The Connection You Can’t Explain
August 11th – Some thoughts arrive like echoes. Uninvited, but familiar.
I've looked for research on karmic bonds, but truthfully… there isn't much. No scientific proof for soul contracts or invisible threads binding two people across lifetimes.
Part of me feels a little shy even putting these thoughts into words. I believe in science. I believe in psychology. And yet, I also believe in the existence of a world we cannot explain through either.
And something about this topic keeps pulling me back.

If you've ever met someone whose presence felt ancient in your body, like a story you already knew but hadn't finished living, you might understand why.

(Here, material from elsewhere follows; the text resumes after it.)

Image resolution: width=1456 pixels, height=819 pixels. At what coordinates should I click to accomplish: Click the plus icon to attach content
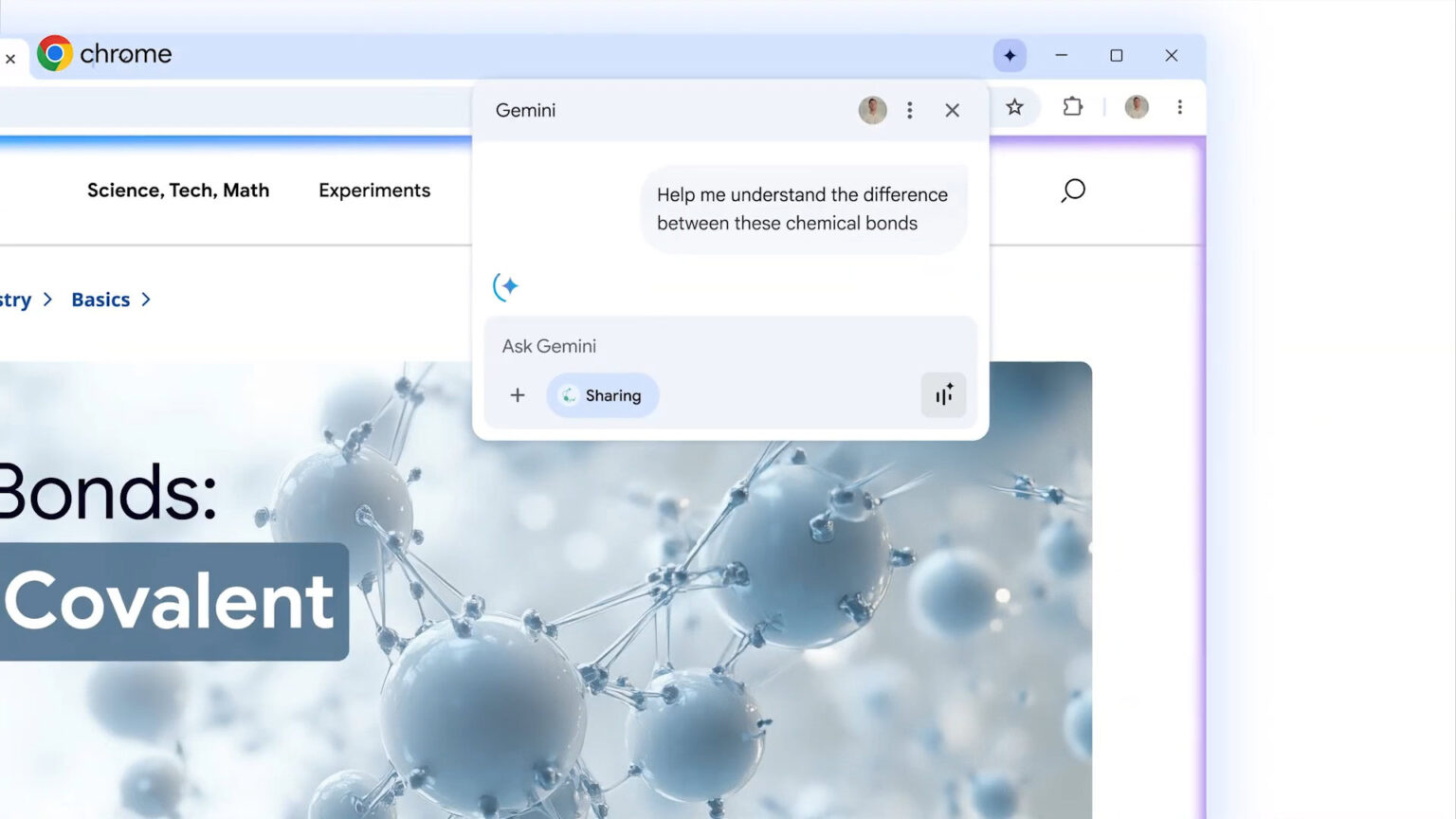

Karmic bonds are often described as intense, magnetic, and emotionally charged, sometimes to the point of feeling disruptive or even destructive. They're not always kind. They're not always meant to last. But they mark us in ways we can't forget.
Some say these are soul contracts, agreements made before this lifetime to help us grow, remember, or heal. They're not here to comfort us, but to awaken us. In Radical Forgiveness, Colin Tipping writes that some people arrive not to love us gently, but to shake us out of unconscious patterns, even if that means breaking our hearts in the process.
If you've ever been pulled toward someone without reason, felt the electricity of fate in your skin—only to find pain woven into its threads—then you may have met your own karmic bond. These connections mirror our deepest wounds: abandonment, rejection, unworthiness. They bring them to the surface so they can be seen… and, maybe, healed.
It's easy to mistake intensity for intimacy. But not everything that shakes us to our core is meant to stay.
Sometimes I wonder if this is all just a poetic story we tell ourselves, a softer way of explaining the chaos of attachment wounds. Because to believe in karmic bonds is also to believe we've lived before, and that life is not a single chapter but a whole book we cannot yet see.
Maybe there are no soul contracts. Maybe it's all trauma patterns, running until we finally decide to stop.
Whether karmic or psychological, the task is the same:
To step out of the limbo. To choose differently. To free ourselves.
What do you think? Are karmic bonds real, or just the nervous system echoing an old pain?